— Task to complete —
In the passage on risk aversion tests below, copy the text between "The two tests" and "and Grossman 2008).", inclusive, and swap each "gambles" for "lotteries".

The two tests served to elicit subjects’ risk aversion in the monetary domain and the environmental domain. We used a variant of the Eckel-Grossman test (Eckel and Grossman 2002, 2008), where subjects were presented with five gambles of varying riskiness and were required to select the one they prefer. All gambles had two possible outcomes: Outcome X with 50% likelihood and Outcome Y with 50% likelihood; that is, both outcomes were equiprobable. In addition, the expected payoffs were easy to calculate and the increasing variance as the gambles got riskier was significantly large to be noticeable. This test is a simplified version of the one designed by Holt and Laury (2002), but it still elicits sufficient heterogeneity in subjects’ responses (Eckel and Grossman 2008).

The Monetary Risk Aversion Test (MRAT) was set at a magnitude level that was comparable to the choices given to subjects in the discounting tasks. The gambles started at an option with identical outcomes (i.e. a gain of £50) and moved to options of increasing variance at the point where the last option’s equiprobable outcomes were £5 and £162.50. Expected payoffs increased as you moved down the table, so choices further down indicated lower risk aversion. The Environmental Risk Aversion Test (ERAT) was matched in magnitude to the MRAT at the same conversion rate of money per plant (£5 per plant) used in the discounting tasks. Analogous to the MRAT, the first option had identical outcomes, whereas the last option’s equiprobable outcomes were 1 plant and 33 plants. The lists of gambles presented in the MRAT and the ERAT are displayed in Panel A and Panel B, respectively, in Table 4.

Table 4 Risk Aversion Tests

3.3.3 Cognitive Reflection Test (CRT) & Questionnaire (Q)

— Listed entries —
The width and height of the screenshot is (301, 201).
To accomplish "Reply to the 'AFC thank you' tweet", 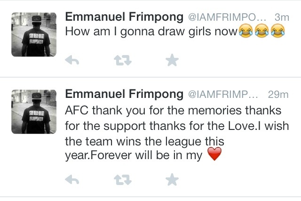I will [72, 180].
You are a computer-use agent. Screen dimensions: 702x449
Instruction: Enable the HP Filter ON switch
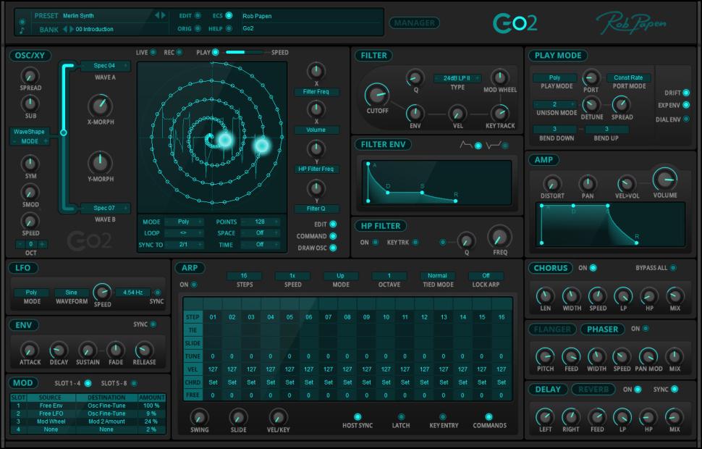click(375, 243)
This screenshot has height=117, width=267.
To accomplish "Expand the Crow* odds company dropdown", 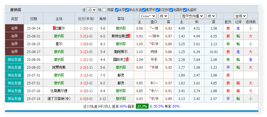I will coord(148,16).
* * *
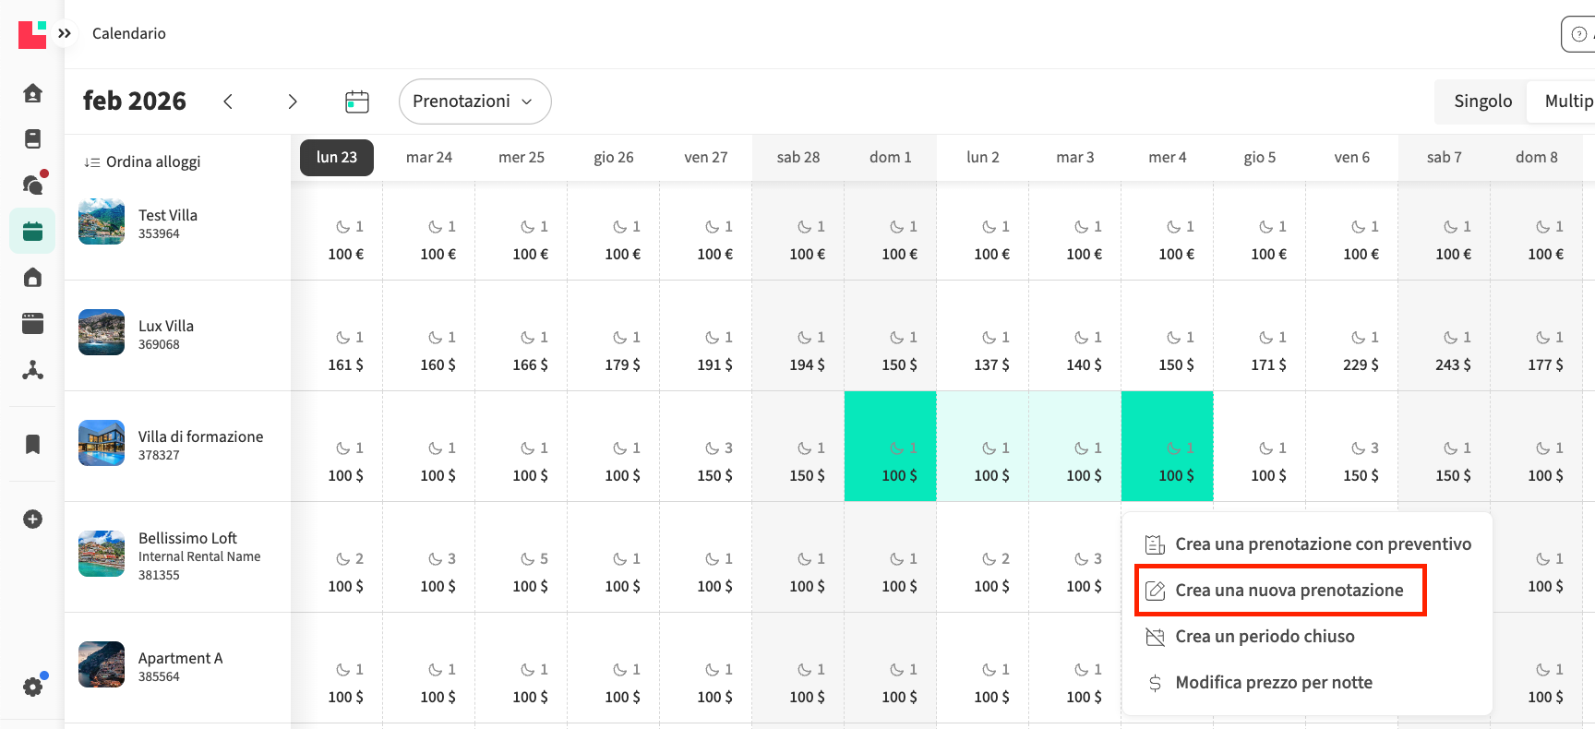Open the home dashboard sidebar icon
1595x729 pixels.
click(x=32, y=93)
...
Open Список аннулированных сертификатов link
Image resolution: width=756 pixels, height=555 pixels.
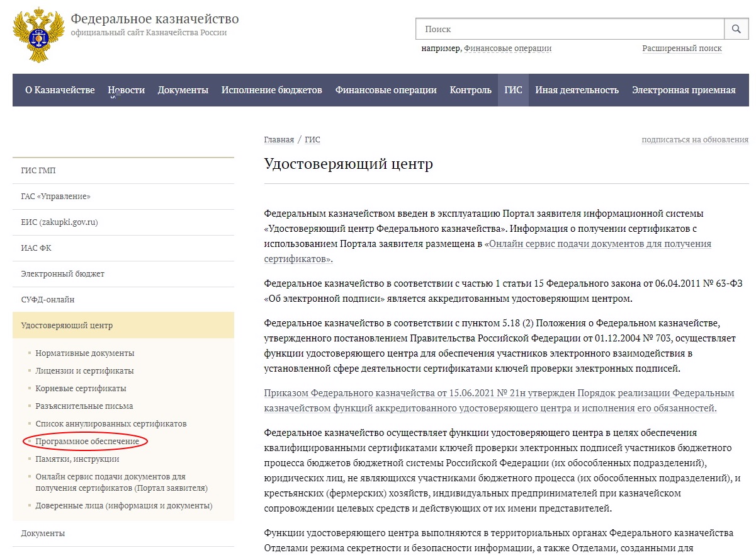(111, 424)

— Result of this exercise —
The two tests served to elicit subjects’ risk aversion in the monetary domain and the environmental domain. We used a variant of the Eckel-Grossman test (Eckel and Grossman 2002, 2008), where subjects were presented with five lotteries of varying riskiness and were required to select the one they prefer. All lotteries had two possible outcomes: Outcome X with 50% likelihood and Outcome Y with 50% likelihood; that is, both outcomes were equiprobable. In addition, the expected payoffs were easy to calculate and the increasing variance as the lotteries got riskier was significantly large to be noticeable. This test is a simplified version of the one designed by Holt and Laury (2002), but it still elicits sufficient heterogeneity in subjects’ responses (Eckel and Grossman 2008).